◆ Element and text location data ◆
----
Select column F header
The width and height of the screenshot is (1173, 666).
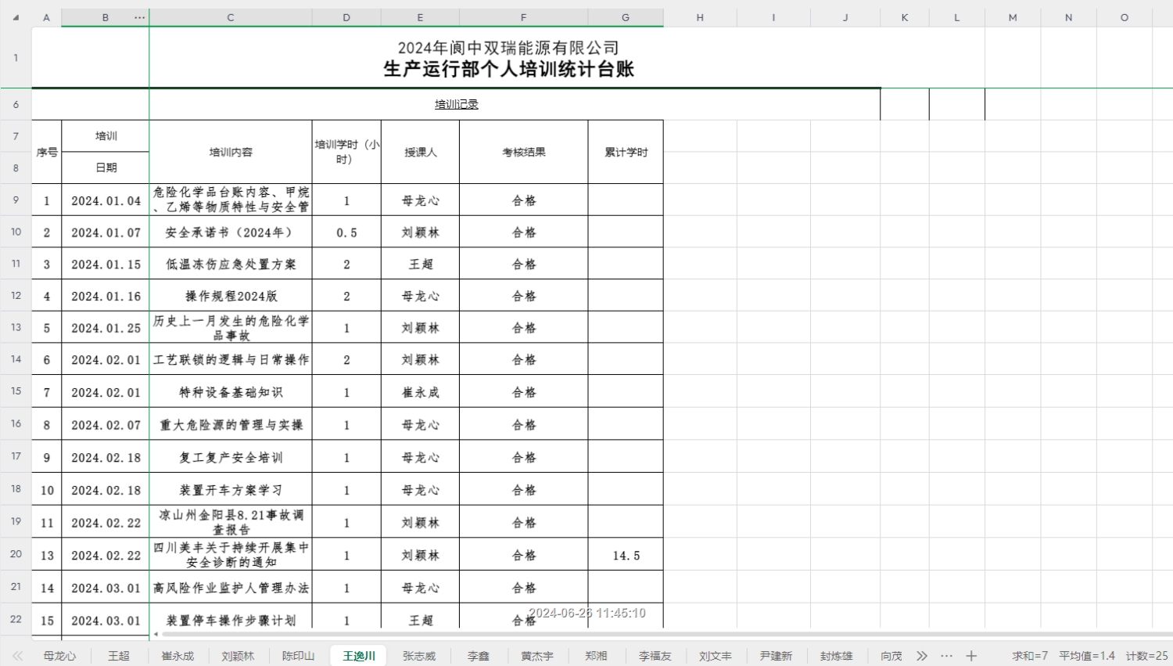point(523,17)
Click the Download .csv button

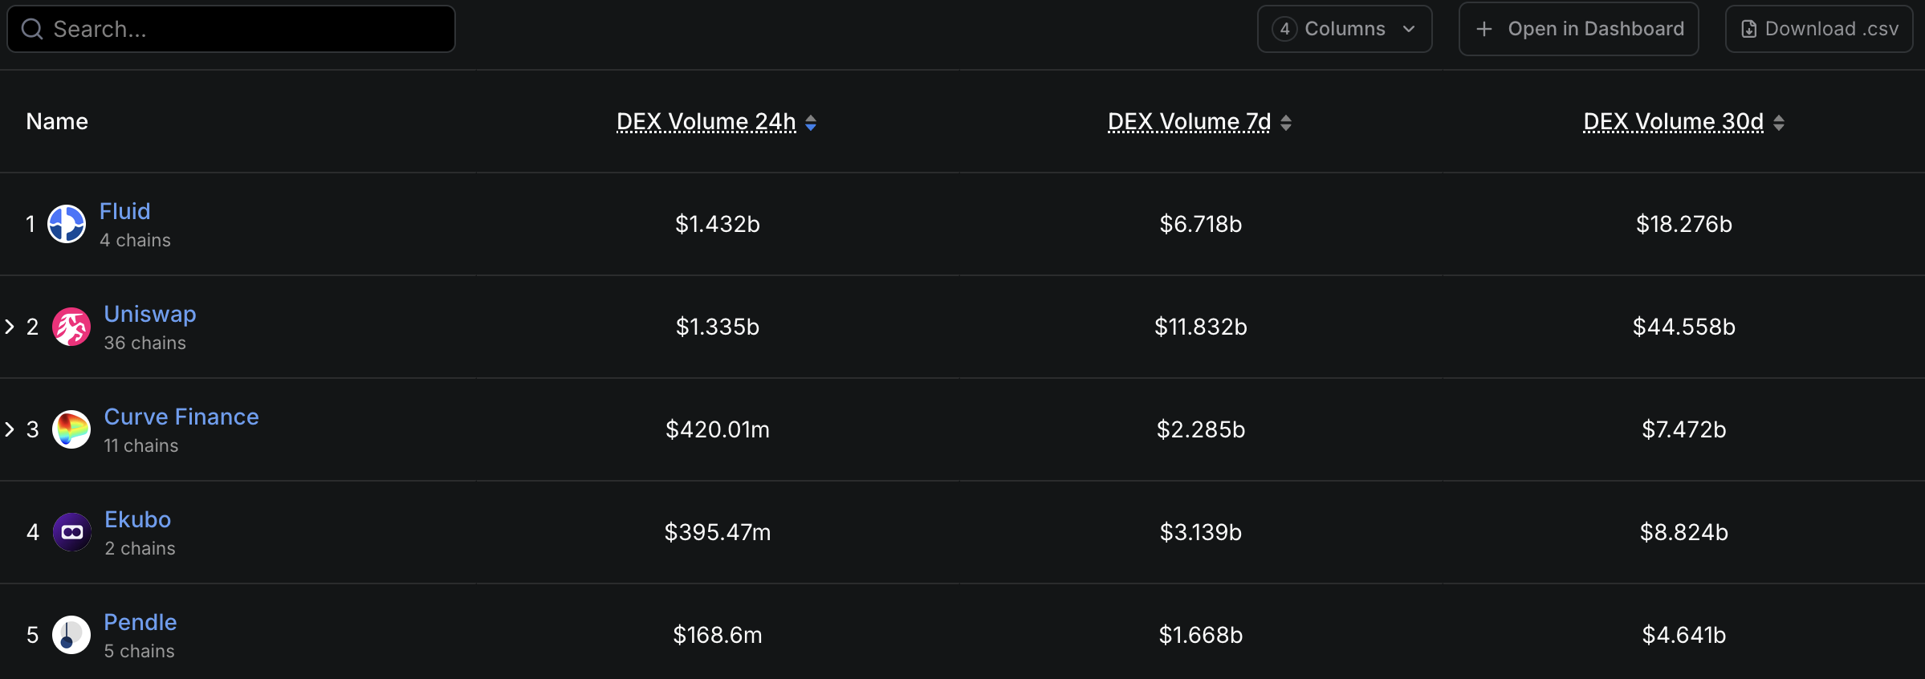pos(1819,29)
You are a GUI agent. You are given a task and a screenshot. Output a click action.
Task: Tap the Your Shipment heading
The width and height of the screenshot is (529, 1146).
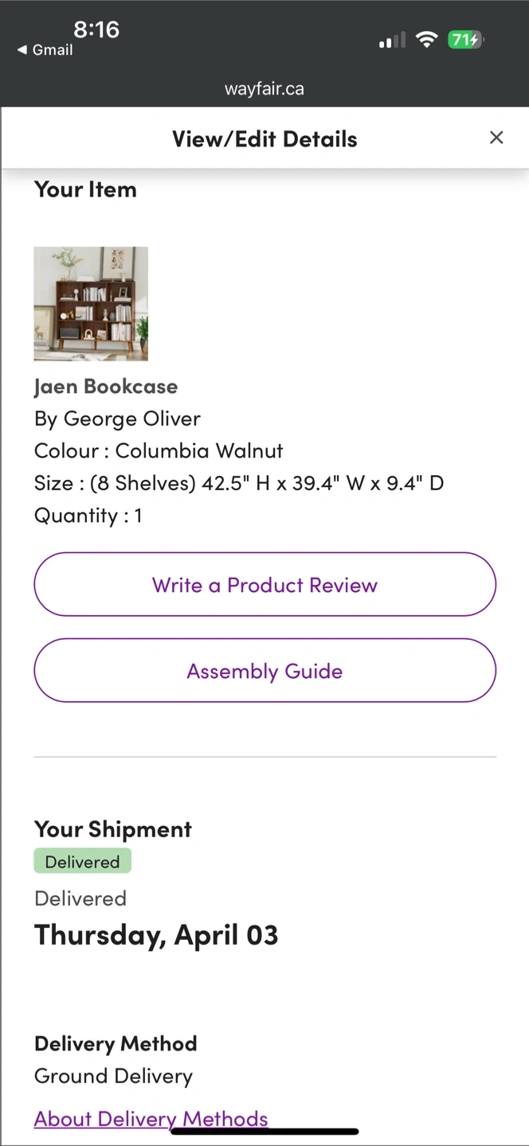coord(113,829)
----
◆ Short task ◆
Rescale the data above by writing out every line again, requests included, with each coordinate in the answers multiplied by 2.4 and rounded to the nearest whole number, halves rounded up. Leave the pictures out of your reply.

◆ Full answer ◆
Select column F header
The width and height of the screenshot is (1173, 666).
point(1255,41)
Click the Download .csv button

pos(4366,70)
You are a GUI agent. You are given a task and a screenshot. Output a click action.
Task: Tap the Your Shipment heading
The width and height of the screenshot is (529, 1146).
coord(271,1990)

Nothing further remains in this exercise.